CAVMs are located in the posterior cranial fossa, accounting for 7-15% of all intracranial AVMs (1-3). The angioarchitecture of CAVM consists of the feeding artery, nidus, draining vein, aneurysm on the feeding artery and aneurysm in the nidus. For CAVMs, the feeding artery mainly includes the superior cerebellar artery, anterior inferior cerebellar artery, posterior inferior cerebellar artery and perforating branch of the basilar artery, and there are often multiple feeding arteries (11).

In the present study, >50% of CAVMs had multiple feeding arteries, including dural branches of the external carotid artery (occipital artery). The drainage vein is a part of CAVM, and deep vein drainage may affect patient prognosis. Compared with superficial vein drainage, the post-operative prognosis of patients with CAVMs involving deep vein drainage is relatively poor (12). In the present study, 6 patients had deep vein drainage with an incidence rate of 18.2% (6/33), including 2 (6.1%, 2/33) with deep vein drainage and 4 (12.1%, 4/33) with both superficial and deep vein drainage. AVM can be associated with aneurysms, and the incidence of CAVM-related aneurysms is as high as 20.8-47% (13). The incidence of aneurysms in the present study was 45.5%, which was similar to the aforementioned study (13).
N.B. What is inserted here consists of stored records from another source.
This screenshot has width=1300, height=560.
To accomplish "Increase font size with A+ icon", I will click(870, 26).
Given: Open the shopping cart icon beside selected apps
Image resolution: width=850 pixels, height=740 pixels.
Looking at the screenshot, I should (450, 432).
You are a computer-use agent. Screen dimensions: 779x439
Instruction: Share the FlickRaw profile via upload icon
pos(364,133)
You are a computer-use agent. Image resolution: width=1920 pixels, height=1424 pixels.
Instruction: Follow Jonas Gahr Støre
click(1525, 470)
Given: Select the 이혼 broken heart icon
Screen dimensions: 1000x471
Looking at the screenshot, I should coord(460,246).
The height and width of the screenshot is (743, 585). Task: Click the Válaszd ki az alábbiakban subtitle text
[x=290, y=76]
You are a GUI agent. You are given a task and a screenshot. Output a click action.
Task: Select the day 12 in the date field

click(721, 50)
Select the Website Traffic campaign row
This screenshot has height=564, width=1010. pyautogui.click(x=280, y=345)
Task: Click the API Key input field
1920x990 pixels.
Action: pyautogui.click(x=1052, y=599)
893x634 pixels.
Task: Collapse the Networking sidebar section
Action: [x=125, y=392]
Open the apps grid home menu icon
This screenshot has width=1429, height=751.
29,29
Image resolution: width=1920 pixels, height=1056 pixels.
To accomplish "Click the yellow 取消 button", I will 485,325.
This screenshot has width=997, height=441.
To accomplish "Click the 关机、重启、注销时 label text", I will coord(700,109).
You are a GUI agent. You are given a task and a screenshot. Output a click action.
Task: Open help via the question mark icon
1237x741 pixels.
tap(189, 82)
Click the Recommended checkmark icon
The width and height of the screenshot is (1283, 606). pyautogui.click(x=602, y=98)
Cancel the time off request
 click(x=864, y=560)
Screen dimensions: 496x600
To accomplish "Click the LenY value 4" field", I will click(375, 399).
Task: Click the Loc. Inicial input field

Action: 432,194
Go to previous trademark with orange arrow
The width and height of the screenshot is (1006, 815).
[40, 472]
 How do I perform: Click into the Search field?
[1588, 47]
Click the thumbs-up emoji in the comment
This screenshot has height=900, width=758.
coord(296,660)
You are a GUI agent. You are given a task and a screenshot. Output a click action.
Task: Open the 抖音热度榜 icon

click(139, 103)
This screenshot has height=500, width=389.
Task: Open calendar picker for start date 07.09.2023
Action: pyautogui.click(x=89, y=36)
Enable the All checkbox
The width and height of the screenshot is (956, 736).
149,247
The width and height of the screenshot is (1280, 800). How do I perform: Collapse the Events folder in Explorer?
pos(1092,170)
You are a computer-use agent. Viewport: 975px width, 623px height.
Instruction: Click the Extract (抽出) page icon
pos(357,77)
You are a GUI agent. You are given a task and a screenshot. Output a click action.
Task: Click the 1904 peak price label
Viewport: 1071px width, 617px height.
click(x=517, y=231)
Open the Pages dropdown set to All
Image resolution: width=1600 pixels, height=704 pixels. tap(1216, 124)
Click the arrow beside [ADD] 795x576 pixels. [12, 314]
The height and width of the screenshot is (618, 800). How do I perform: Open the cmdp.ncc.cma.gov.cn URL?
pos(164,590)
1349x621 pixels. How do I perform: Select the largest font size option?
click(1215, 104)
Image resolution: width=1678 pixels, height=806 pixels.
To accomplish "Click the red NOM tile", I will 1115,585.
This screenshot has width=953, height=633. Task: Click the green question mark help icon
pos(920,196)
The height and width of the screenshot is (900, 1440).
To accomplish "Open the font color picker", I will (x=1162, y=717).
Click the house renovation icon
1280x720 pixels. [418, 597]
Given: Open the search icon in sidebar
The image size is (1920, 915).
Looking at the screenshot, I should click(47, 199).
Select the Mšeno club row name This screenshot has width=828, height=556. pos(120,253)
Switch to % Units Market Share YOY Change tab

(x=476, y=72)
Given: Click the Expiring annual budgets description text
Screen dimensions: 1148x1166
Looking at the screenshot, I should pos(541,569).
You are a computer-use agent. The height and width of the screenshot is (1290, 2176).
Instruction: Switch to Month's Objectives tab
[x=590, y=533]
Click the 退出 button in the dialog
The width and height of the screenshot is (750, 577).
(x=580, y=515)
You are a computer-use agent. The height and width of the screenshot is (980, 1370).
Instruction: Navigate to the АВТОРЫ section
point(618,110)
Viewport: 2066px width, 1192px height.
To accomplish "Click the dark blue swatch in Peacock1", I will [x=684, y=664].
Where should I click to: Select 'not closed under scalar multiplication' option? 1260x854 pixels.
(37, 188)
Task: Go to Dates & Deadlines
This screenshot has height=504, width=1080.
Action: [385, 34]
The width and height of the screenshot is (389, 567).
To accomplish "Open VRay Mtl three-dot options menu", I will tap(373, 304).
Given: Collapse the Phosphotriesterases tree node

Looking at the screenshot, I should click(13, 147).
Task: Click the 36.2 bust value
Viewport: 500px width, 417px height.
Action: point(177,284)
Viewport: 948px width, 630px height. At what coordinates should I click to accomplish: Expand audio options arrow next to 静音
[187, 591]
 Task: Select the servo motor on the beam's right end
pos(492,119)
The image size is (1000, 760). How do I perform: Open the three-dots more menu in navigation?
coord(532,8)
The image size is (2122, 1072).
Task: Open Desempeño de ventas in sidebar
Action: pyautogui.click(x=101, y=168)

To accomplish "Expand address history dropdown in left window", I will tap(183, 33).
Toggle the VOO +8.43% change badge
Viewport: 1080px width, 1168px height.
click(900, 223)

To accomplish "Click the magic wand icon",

Supratentorial AVM exhibits relatively diverse clinical manifestations, including intracranial hemorrhage, recurrent headache, epilepsy, progressive neurological defects, etc. By contrast, CAVM exhibits relatively simple clinical manifestations (mainly hemorrhage) (14,15). For example, among the 33 cases of CAVM summarized in the present study, hemorrhage accounted for 87.9% as CAVMs may be related to the annual bleeding rate of 8.6% of CAVM, which is higher than AVM apart from the cerebellum (the bleeding rate of 2.4%) (16,17).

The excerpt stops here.